According to our sources, Zywave acquired ClarionDoor for an estimated $100 million in cash, with ClarionDoor’s annual revenue at the time hovering around $12 million. Additionally, about a year after the purchase, Zywave fulfilled an earn-out clause worth $50 million. This was subsequently followed by an exodus of key hires from ClarionDoor:
- Michael DeGusta, the former CEO of ClarionDoor, left the firm at the end of 2022 and is now working for Amwins.
- Rob Motaghedi, the former COO and founder of ClarionDoor, is no longer with the firm.
- Pat McCall, the former Chief Sales Officer at ClarionDoor, departed from the firm in March 2023.
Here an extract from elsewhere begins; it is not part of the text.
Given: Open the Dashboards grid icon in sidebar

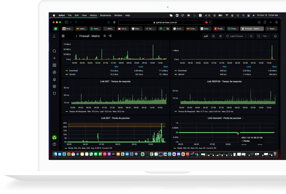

- Clyde Owen, the former SVP of ClarionDoor, left the firm in September 2022 to join PCMI Corporation.
An anonymous Glassdoor review highlights the struggle to integrate recent acquisitions into a cohesive solution, despite expectations for a comprehensive product suite. Beyond the technological challenges, the transaction has also given rise to legal complications. In June 2023, FTP Inc. filed a lawsuit against ClarionDoor, alleging that the company failed to deliver a functional digital distribution software product, leading to losses from the nearly $200,000 investment. All in all, Zywave’s allegations against ClarionDoor raise questions about the timing of the issues they’ve encountered: Did these problems exist prior to the acquisition, or did they emerge post-sale, potentially affected by the conditions tied to fulfilling the earn-out clause? After all, timing is everything.
We reached out to Zywave for a comment.